Le professeur Robert Laganière et l'étudiant au doctorat Rytis Verbickas travaillent sur un système permettant de repérer les piétons.

Voitures autonomes: des travaux de recherche menés à l'Ud'O

Des chercheurs de l'Université d'Ottawa sont à mettre au point un nouveau système écoénergétique et abordable de détection de piétons pour les voitures sans conducteur.
Le professeur Robert Laganière, de l'École de science informatique et de génie électrique, et l'étudiant au doctorat Rytis Verbickas, ont créé un algorithme de repérage des piétons avec une caméra. 
La caméra, orientée vers l'avant de l'automobile, est transformée en capteur à l'aide d'une grille de cellules, et réagit à la présence de piétons dans son champ de vision.
Le système exploite le pouvoir « d'apprentissage profond » qui permettra à la voiture intelligente d'apprendre à reconnaître les piétons et leurs comportements, et d'adapter ses déplacements en conséquence.
« L'idée est d'être capable de détecter les piétons à une distance suffisante pour qu'un véhicule autonome ait le temps de prendre la meilleure décision », a précisé M. Laganière, dont le laboratoire de recherche se spécialise dans la vision artificielle.
Double tour de force
Le tour de force n'a pas seulement été de réussir à détecter les piétons avec précision, mais d'y parvenir avec un système alimenté par des processeurs à faible consommation d'énergie dont sera dotée la prochaine génération de voitures intelligentes, font valoir les chercheurs.
Le logiciel que développent les deux chercheurs consomme moins de deux watts et requiert autant de mémoire qu'un fichier MP3 d'une seule chanson. Leur prototype est innovateur, notamment parce qu'il nécessite beaucoup moins d'énergie et de mémoire, et est plus petit et moins dispendieux que les capteurs de mouvements actuels.

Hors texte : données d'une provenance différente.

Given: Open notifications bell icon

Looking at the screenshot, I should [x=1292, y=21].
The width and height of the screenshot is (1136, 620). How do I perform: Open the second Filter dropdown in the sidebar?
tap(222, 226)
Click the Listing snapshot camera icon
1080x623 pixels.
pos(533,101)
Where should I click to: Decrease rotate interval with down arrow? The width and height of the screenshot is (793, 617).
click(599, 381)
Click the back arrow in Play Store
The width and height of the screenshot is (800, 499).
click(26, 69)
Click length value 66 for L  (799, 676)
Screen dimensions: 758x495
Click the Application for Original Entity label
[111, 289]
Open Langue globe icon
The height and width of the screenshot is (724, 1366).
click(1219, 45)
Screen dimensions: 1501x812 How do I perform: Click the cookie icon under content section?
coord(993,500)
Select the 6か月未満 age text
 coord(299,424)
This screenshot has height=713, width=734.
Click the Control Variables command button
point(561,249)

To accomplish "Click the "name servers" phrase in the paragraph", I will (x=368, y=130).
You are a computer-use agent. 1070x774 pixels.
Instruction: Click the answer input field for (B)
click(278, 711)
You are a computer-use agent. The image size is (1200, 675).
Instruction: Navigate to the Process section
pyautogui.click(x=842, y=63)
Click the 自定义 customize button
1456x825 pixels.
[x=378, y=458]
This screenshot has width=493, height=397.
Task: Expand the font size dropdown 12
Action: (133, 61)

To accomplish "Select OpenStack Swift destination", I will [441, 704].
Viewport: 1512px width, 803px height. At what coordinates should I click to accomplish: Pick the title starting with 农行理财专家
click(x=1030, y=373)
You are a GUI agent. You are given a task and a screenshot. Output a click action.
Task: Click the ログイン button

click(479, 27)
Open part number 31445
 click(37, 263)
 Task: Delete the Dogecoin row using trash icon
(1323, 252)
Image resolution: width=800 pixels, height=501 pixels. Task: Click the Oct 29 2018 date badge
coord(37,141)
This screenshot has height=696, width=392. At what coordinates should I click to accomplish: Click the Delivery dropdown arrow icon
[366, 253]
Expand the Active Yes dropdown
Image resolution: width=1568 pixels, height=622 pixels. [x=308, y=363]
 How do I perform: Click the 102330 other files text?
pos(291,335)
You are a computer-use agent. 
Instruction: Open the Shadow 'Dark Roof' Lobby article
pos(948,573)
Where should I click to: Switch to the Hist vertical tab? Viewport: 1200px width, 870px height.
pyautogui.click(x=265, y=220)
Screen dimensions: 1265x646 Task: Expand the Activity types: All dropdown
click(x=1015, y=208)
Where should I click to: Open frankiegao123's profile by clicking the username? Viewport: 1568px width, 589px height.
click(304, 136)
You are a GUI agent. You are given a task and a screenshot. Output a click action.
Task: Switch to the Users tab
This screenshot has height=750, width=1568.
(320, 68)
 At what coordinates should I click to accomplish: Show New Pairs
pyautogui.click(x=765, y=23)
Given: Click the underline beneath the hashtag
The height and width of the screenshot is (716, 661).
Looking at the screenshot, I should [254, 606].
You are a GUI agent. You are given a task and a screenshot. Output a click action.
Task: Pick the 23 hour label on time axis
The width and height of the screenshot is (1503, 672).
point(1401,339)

« C'est une très petite taille pour un algorithme de cette complexité-là », a souligné M. Laganière.
L'équipe de l'Université d'Ottawa travaille en collaboration avec la firme ottavienne NXP Semiconductors dans le développement de la technologie. Les travaux se poursuivent.
Les scientifiques veulent aussi amener leur logiciel à reconnaître des piétons de différentes statures et à détecter des voitures et des autobus, en plus de tester sa performance selon diverses conditions, dont la météo changeante, l'intensité lumineuse et la qualité de l'image.
« L'autre chose qu'on veut ajouter concernant les piétons est d'avoir une mesure plus précise de leur distance par rapport à la voiture. Présentement, le système nous dit où sont les piétons, mais nous n'avons pas une bonne évaluation de la distance », a expliqué M. Laganière.
Il croit qu'il faudra un horizon de cinq à dix ans avant d'en arriver à une commercialisation du système.
« Ce qui est bien est que la voiture autonome arrive graduellement », a noté M. Laganière. 
Déjà, des voitures sont munies de systèmes intelligents, comme le freinage automatique et des avertisseurs de déviation de voie.
« Tout cela va se raffiner avec le temps, jusqu'à ce qu'on en arrive à des voitures complètement autonomes », a précisé M. Laganière.